Each season there are dominant colours, or a dominant colour palette, on the High Street. This season it’s all about the colours on your spice rack – paprika, saffron, turmeric, sumac, cinnamon, mustard, tobacco (OK, so that’s probably not on your spice rack but you know what I mean!)
These colours are beautifully warm and autumnal but I know that many shy away from them. Myself included. Whilst the palette works for my colouring, they’re not colours to which I’m immediately drawn – which is exactly why we should take a look at them.
Whilst I’m not suggesting that anyone should be a slave to fashion, it can be good to step a little outside of our comfort zone. So what are the five best ways to include these colours into your A/W wardrobe, whilst still feeling “true” to yourself?

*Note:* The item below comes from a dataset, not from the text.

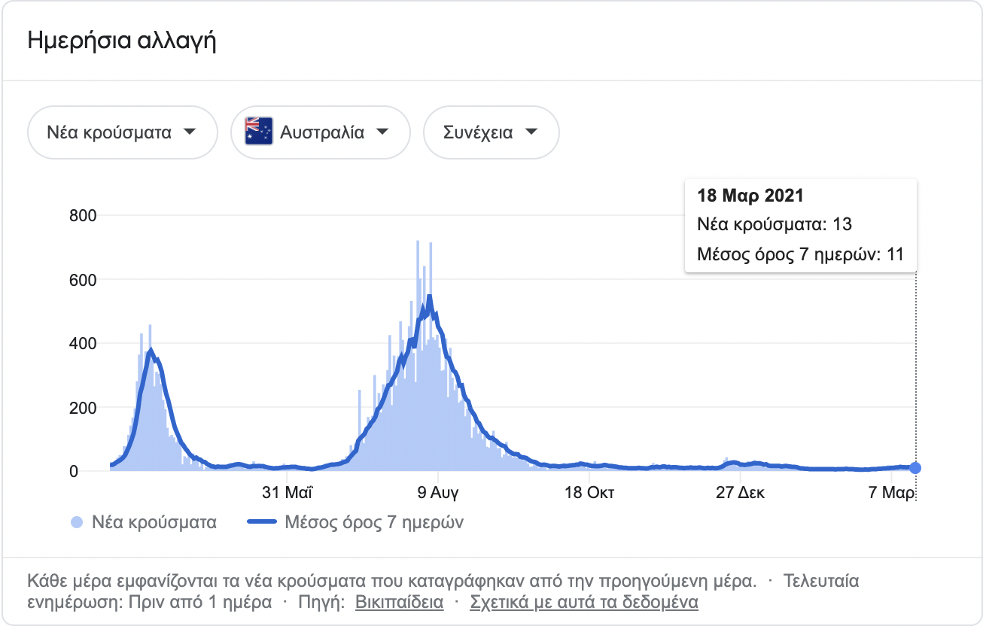Select the "27 Δεκ" date on the axis
The height and width of the screenshot is (626, 983).
[740, 493]
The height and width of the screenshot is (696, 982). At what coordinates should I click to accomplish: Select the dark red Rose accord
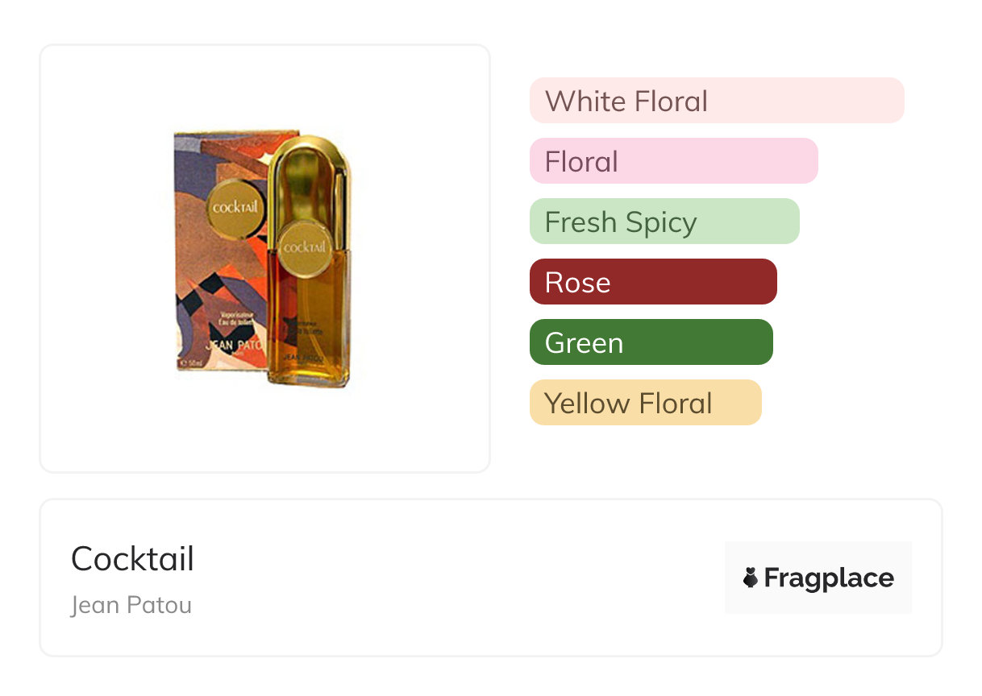click(x=652, y=282)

1 Wear the colour in a shoe
Shoes can be a great way of introducing a new colour into your wardrobe without feeling that you’ve taken on someone else’s persona. As they are on the periphery of your outfit, they don’t feel overwhelming and all encompassing.
Mules with bow details Zara (£29.99)
These are still hugely wearable with denim, navy, grey and black as well as whites and neutrals – so if that is your usual colour palette, these will do a great job of pepping things up a little.
2 Wear the colour in a coat
I know that some of you may find that this is a slightly odd approach but I find that coats are a great way to incorporate different colours into your wardrobe. There are some great priced coats this season and because you’re dipping in and out of the item throughout the day, rather than wearing it all day long, again it feels less overwhelming.
Now it’s true that it’s a block colour, so arguably it’s not terribly demure in its presence but by the time you’ve paired it with your favourite scarf, gloves and cross body bag, it can be quite broken up. Also, because you have your usual clothes between yourself and the coat, it somehow feels a little less scary and easier to embrace.
Faux fur longline coat in rust (it also comes in mustard) New Look (£39.99)
3 Wear the colour in something that you know that you love
I’m thinking stripes here – or spots. Something that is so part of you and so part of what you love, that it doesn’t matter what colour the piece is – it just feels right.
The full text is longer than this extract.